Scan the listing below. Return every line containing the string "will".

==== Source material ====

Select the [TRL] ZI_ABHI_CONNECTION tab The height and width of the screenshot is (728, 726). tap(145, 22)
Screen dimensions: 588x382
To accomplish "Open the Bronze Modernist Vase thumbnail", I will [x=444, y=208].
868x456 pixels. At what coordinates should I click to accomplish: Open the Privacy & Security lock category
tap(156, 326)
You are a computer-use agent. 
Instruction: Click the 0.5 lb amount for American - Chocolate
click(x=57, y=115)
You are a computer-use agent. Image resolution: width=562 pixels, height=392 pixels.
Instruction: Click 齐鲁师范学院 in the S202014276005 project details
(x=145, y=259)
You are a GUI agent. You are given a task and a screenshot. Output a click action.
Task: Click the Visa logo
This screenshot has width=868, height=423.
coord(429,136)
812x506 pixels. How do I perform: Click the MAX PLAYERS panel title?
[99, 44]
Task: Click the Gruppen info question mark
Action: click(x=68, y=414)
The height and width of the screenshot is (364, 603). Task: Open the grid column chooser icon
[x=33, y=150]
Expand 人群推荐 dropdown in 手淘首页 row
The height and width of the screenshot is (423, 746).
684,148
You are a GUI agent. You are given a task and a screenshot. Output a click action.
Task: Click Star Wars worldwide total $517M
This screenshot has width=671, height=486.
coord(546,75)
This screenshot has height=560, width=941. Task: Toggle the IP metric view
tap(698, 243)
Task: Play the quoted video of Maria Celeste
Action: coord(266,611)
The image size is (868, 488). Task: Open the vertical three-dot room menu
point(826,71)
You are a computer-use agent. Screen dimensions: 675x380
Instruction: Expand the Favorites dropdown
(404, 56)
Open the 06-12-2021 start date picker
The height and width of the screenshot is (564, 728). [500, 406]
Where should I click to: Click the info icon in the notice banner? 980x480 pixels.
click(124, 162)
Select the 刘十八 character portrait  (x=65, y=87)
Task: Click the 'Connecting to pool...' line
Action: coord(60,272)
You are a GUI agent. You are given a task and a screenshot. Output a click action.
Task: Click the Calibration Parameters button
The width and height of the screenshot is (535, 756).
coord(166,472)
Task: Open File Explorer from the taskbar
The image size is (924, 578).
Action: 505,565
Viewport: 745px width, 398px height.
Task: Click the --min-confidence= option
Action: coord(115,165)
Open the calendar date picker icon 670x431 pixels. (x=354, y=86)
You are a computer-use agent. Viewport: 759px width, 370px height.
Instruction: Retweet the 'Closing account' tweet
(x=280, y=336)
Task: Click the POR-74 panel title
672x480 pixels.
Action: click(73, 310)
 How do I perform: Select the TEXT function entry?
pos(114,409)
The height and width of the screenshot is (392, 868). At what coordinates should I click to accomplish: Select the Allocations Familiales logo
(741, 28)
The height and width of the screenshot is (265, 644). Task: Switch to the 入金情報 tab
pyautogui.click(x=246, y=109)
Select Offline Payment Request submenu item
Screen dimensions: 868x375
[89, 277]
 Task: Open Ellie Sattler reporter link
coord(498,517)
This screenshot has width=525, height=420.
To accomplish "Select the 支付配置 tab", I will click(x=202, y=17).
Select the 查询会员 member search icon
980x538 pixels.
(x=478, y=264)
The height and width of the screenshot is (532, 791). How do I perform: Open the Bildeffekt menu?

====

- **Response to the exercise**:
To accomplish "Open the Bronze Modernist Vase thumbnail", I will [x=444, y=208].
To accomplish "Select the 支付配置 tab", I will click(x=202, y=17).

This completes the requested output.